***** Provided information *****

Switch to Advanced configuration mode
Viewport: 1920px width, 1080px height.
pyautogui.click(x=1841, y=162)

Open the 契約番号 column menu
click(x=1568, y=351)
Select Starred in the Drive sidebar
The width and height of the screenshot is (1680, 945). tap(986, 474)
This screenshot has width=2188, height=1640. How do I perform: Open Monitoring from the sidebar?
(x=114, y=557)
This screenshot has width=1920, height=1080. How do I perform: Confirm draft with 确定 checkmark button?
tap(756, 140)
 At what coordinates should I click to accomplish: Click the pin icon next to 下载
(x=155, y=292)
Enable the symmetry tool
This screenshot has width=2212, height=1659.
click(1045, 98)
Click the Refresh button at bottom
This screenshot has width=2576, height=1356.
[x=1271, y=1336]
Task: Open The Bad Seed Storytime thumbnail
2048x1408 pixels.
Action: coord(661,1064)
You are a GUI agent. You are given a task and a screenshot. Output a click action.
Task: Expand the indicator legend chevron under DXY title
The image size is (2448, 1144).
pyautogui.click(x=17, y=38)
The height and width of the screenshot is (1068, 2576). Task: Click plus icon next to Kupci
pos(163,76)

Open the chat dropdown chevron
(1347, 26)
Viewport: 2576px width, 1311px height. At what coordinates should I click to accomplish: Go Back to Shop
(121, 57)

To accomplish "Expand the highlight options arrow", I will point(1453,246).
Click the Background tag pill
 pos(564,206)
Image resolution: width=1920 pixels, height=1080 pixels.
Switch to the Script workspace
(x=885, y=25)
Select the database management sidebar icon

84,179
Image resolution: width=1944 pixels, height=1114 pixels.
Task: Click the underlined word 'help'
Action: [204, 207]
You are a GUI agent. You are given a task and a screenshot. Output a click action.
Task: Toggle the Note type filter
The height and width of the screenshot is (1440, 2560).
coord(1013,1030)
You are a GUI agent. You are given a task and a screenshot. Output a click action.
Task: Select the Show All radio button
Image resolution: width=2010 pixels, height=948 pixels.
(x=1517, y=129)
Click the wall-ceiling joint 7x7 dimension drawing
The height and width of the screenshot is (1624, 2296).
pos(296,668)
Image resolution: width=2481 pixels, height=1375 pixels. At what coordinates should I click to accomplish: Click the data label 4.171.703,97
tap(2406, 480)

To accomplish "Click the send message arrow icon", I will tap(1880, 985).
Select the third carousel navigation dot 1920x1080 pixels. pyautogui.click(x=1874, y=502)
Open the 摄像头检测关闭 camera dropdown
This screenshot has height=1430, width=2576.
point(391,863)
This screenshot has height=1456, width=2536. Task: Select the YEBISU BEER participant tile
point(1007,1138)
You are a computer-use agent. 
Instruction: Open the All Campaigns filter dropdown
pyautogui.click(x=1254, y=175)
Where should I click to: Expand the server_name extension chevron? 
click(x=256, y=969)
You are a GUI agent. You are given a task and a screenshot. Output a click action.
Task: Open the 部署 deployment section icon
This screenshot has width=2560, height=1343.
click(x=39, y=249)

*****

Down to the last line, return the data above exactly.

Switch to Advanced configuration mode
Viewport: 1920px width, 1080px height.
pyautogui.click(x=1841, y=162)

Open the 契約番号 column menu
click(x=1568, y=351)
Select Starred in the Drive sidebar
The width and height of the screenshot is (1680, 945). tap(986, 474)
This screenshot has width=2188, height=1640. How do I perform: Open Monitoring from the sidebar?
(x=114, y=557)
This screenshot has width=1920, height=1080. How do I perform: Confirm draft with 确定 checkmark button?
tap(756, 140)
 At what coordinates should I click to accomplish: Click the pin icon next to 下载
(x=155, y=292)
Enable the symmetry tool
This screenshot has width=2212, height=1659.
click(1045, 98)
Click the Refresh button at bottom
This screenshot has width=2576, height=1356.
[x=1271, y=1336]
Task: Open The Bad Seed Storytime thumbnail
2048x1408 pixels.
Action: coord(661,1064)
You are a GUI agent. You are given a task and a screenshot. Output a click action.
Task: Expand the indicator legend chevron under DXY title
The image size is (2448, 1144).
pyautogui.click(x=17, y=38)
The height and width of the screenshot is (1068, 2576). Task: Click plus icon next to Kupci
pos(163,76)

Open the chat dropdown chevron
(1347, 26)
Viewport: 2576px width, 1311px height. At what coordinates should I click to accomplish: Go Back to Shop
(121, 57)

To accomplish "Expand the highlight options arrow", I will point(1453,246).
Click the Background tag pill
 pos(564,206)
Image resolution: width=1920 pixels, height=1080 pixels.
Switch to the Script workspace
(x=885, y=25)
Select the database management sidebar icon

84,179
Image resolution: width=1944 pixels, height=1114 pixels.
Task: Click the underlined word 'help'
Action: [204, 207]
You are a GUI agent. You are given a task and a screenshot. Output a click action.
Task: Toggle the Note type filter
The height and width of the screenshot is (1440, 2560).
coord(1013,1030)
You are a GUI agent. You are given a task and a screenshot. Output a click action.
Task: Select the Show All radio button
Image resolution: width=2010 pixels, height=948 pixels.
(x=1517, y=129)
Click the wall-ceiling joint 7x7 dimension drawing
The height and width of the screenshot is (1624, 2296).
pos(296,668)
Image resolution: width=2481 pixels, height=1375 pixels. At what coordinates should I click to accomplish: Click the data label 4.171.703,97
tap(2406, 480)

To accomplish "Click the send message arrow icon", I will tap(1880, 985).
Select the third carousel navigation dot 1920x1080 pixels. pyautogui.click(x=1874, y=502)
Open the 摄像头检测关闭 camera dropdown
This screenshot has height=1430, width=2576.
point(391,863)
This screenshot has height=1456, width=2536. Task: Select the YEBISU BEER participant tile
point(1007,1138)
You are a computer-use agent. 
Instruction: Open the All Campaigns filter dropdown
pyautogui.click(x=1254, y=175)
Where should I click to: Expand the server_name extension chevron? 
click(x=256, y=969)
You are a GUI agent. You are given a task and a screenshot. Output a click action.
Task: Open the 部署 deployment section icon
This screenshot has width=2560, height=1343.
click(x=39, y=249)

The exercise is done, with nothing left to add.